# Yellow River 5-29. Slow Start, Finished Strong



## Splittine (Nov 24, 2007)

Decided to fish a little after work so put in at Guest Lake. The morning bite had been hot the last couple weeks so decided to see how the evening was. It was very very slow and about an 1.5 hr before dark a light switch turned on. Fish wouldn't touch a cricket but inhaled wigglers. Most all fish were caught within 2' of the bank on drop offs. Stopped counting after 30. All released for another day since I didn't feel like cleaning fish tonight and would be out of town tomorrow. Gonna hit it up this weekend and will try to fill the cooler.


----------



## drifterfisher (Oct 9, 2009)

I have got to get the bream rods out,been way to long.


----------



## Splittine (Nov 24, 2007)

Nows the time. Gonna hit it up Friday evening again.


----------



## drifterfisher (Oct 9, 2009)

I am hoping to get time to go this afternoon/evening.


----------



## jflyfisher (Jul 8, 2012)

We're the no seems out in force


----------



## FishWalton (Jul 22, 2010)

Splittine....at Guest do you fish up or down river. The few times I have fished there has been upriver and it was pretty good on some trips.


----------



## Splittine (Nov 24, 2007)

fishwalton said:


> Splittine....at Guest do you fish up or down river. The few times I have fished there has been upriver and it was pretty good on some trips.

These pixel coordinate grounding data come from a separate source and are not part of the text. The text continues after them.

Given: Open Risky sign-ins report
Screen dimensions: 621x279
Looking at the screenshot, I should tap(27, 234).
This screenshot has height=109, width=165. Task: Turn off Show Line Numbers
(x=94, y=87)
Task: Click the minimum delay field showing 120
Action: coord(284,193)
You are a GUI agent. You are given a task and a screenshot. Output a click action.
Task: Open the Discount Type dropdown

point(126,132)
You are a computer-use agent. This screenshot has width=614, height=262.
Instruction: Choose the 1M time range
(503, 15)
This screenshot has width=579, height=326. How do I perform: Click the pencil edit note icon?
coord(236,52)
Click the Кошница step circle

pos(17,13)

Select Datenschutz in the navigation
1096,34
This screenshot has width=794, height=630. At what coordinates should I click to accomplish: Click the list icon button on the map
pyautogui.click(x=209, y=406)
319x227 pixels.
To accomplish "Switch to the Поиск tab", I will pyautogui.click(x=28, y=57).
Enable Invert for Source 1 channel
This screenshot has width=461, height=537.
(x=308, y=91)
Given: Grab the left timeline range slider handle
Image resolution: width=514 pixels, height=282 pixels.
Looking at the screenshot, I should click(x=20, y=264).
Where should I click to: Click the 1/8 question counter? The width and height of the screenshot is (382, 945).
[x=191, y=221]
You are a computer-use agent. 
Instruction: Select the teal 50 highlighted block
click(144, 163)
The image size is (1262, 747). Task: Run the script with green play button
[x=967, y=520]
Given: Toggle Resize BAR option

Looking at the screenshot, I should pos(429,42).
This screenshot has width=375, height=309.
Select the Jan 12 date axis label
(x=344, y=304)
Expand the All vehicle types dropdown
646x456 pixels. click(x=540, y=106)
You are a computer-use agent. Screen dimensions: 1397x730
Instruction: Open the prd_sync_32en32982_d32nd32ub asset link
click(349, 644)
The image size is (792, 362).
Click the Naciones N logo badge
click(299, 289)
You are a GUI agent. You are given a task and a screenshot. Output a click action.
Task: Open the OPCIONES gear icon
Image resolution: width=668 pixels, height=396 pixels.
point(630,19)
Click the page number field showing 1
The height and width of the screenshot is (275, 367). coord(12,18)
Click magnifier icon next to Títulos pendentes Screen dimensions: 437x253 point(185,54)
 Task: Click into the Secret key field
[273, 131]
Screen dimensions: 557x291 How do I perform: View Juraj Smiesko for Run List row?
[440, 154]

Really both. I have a handful of spots both up and down river. But if I go up a lot of times I will launch at Log Lake Campground if the river isn't to low. It's a very steep ramp and a low river can make it a challenge to launch there. 

No no-seeums but a pile of yellow flies.


----------



## FishWalton (Jul 22, 2010)

*yellow flies*

yellow flies on the Choctaw are bad from all reports. Going to find out for myself tomorrow but wearing long sleeves and long pants.


----------